Setting something up isn't hard but winning that liquidity reward is insanely hard especially when you have few people who are already extremely well established with their book. I transferred some ETH via blocktrades to convert into my initial liquidity capital (STEEM). 

I was pretty confident that I was going to score all the liquidity points by providing the tightest spread in the market. 

Then I was WRONG

 Algo_Bid: 3.239 x Algo_Ask: 3.2410000000000003 

Thanks to those well documented API. I was able to set up my robot and consistently provide a spread as low as $0.002, however providing the tightest spread doesn't mean anything and certainly doesn't earn me anything to the liquidity reward.


But why is that?

The 'A****'  & Nirvana/Ledzeppelin/thebeatles/thewho Clan


adeal, abit, alittle, aload, apiece, aton, afew -- the 'A' clan is controlled most likely (my speculation) by one person
Nirvana, theBeatles, the Ledzeppelin/thebeatles/thewho accounts are probably controlled by the same person as well

It's strange and interesting  at the same time to witness how the 'A' clan and the Nirvana clan were adjusting their trading strategies after the change to liquidity reward calculation in the last implementation. 

[Now Liquidity Points are only applied to those open orders remains on the book for more than 30 minutes]

Now instead of wash trading every couple minute, they will place big wide orders on the order book with a huge spread. We that know with that $0.15 - 0.20 cents -- it is quite discouraging to people who want just to trade and with the less trades happening at the spread they are providing.

They were able to utilize multiple accounts to wash trade every 30 minutes to take out the very liquidity they put on the book themselves.

AHHHHH... THAT'S WHY I HAVE NO LIQUIDITY POINTS.

Cuz my tight orders were eaten by them before they could hit the 30 minute mark, and it seems like the last thing they'd be concerned about is to provide orders with tight spread. Isn't this counter-intuitive in the way that encourages liquidity reward takers to place their bid/ask away from BBO?

The Change of My Strategy

Knowing I have no chance to compete with whales on that fat check given by the network even tho the liquidity that I provide is obviously tighter than theirs. I've decided to change my strategy entirely. Instead of providing tightest liquidly on the market, I wrote a Robot that detects A clan and Nivara's orders.

Robot will scan the orderbook and identify where the whales are and then place my orders one level above or below them so in order for them to wash trade they will have to eat the orderbook up from me first, but this time with bigger cost. 

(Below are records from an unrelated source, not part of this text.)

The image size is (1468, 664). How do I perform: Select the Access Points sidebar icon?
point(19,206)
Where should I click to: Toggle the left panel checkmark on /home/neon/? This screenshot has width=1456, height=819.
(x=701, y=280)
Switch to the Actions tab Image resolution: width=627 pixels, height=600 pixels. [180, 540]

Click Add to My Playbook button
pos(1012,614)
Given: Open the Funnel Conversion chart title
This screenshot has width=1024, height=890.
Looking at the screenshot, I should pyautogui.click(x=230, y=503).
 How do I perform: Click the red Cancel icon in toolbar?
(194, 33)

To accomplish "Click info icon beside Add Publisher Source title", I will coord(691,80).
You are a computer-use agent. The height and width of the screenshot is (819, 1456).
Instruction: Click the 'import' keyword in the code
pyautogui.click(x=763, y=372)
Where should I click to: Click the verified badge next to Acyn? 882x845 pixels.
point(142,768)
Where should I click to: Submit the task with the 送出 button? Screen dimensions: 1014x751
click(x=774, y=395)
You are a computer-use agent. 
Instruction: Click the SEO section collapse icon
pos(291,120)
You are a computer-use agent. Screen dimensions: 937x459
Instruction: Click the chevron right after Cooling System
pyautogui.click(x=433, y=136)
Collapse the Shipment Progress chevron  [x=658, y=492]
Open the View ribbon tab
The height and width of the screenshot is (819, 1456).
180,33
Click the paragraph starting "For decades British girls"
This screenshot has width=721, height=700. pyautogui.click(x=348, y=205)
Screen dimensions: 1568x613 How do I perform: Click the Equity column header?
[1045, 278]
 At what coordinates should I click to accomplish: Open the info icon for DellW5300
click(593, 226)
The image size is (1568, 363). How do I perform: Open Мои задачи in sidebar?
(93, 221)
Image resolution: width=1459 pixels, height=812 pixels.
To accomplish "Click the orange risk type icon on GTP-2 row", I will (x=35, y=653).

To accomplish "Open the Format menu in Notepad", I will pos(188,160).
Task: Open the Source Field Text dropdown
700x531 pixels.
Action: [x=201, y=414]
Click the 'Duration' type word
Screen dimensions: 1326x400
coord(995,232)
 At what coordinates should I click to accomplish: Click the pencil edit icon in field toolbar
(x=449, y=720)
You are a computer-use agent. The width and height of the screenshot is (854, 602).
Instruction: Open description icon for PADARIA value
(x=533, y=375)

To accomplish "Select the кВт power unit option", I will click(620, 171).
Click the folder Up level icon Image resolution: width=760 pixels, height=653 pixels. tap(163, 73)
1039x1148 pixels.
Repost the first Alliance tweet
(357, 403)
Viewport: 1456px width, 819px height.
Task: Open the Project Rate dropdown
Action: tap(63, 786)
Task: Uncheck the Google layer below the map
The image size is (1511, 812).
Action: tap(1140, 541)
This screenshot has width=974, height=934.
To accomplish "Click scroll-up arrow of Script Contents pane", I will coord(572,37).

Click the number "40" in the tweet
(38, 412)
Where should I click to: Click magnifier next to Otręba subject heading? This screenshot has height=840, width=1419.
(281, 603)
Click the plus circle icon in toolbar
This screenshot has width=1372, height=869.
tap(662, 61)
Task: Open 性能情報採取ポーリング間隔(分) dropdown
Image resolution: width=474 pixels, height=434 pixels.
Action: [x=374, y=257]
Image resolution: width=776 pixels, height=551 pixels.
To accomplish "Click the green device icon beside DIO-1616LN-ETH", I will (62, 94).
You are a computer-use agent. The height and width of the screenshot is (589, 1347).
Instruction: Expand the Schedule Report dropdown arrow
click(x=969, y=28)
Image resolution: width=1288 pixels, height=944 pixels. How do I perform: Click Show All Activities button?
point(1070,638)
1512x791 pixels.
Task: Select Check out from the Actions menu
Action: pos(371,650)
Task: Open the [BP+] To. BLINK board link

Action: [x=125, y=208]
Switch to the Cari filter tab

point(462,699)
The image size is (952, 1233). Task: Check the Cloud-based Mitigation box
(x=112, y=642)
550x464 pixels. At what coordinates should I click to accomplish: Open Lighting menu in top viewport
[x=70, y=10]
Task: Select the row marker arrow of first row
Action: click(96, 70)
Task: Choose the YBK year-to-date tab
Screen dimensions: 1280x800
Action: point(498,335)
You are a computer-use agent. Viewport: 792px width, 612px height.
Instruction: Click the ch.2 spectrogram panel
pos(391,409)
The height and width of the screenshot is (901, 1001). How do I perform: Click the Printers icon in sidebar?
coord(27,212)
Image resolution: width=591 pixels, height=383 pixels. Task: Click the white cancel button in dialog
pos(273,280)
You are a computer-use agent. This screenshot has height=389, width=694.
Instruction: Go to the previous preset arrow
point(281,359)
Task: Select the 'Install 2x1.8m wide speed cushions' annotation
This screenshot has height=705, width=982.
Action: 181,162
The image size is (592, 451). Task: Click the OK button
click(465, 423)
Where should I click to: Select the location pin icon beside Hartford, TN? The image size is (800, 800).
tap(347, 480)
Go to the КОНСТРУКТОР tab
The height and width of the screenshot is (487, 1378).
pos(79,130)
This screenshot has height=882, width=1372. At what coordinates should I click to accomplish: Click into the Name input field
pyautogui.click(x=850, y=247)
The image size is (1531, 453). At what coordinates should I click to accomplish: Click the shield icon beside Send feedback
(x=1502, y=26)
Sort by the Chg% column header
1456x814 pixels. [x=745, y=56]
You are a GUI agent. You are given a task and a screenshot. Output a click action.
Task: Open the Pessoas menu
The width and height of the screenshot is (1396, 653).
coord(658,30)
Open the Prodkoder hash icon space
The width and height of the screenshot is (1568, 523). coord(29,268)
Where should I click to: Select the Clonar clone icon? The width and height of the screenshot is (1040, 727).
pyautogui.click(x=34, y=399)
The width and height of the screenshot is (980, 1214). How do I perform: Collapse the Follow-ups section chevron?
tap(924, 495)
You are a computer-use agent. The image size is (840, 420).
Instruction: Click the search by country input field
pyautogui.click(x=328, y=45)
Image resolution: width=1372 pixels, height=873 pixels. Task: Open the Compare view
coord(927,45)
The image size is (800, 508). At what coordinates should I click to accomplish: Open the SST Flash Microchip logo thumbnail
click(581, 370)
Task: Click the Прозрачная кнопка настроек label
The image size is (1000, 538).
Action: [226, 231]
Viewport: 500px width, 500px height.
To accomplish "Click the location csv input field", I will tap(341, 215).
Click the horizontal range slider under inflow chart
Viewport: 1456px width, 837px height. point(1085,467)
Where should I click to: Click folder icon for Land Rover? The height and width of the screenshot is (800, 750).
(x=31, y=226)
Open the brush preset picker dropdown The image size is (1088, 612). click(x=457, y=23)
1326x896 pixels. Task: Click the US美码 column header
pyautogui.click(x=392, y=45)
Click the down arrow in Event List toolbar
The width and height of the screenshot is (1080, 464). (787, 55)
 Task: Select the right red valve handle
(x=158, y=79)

Now I am collecting few bucks on each trade they make! but HELLO??? Why are they collecting 1200.00 STEEM when I am real MM who's ACTUALLY providing order flow on top of the orderbook


The Conclusion

To be honest, as someone who has been prop trading for  past 8 years on equities, derivatives and cryptos (on exchange) this strange structured liquidity reward thing is completely a new animal. I've never seen anything like this -- especially the part that all orders have to be on the book for ( 1minute before) 30 minutes. Perhaps @jl777 is right on his comments earlier or perhaps I just fail to see the bigger picture this time.

I am not saying this is not doing its job but rather it's counter productive from making a liquid market for STEEM community. There is a reason why some exchanges let market makers compete on the order flow and get rebate (solely) on liquidity takers fees. Just my two cents.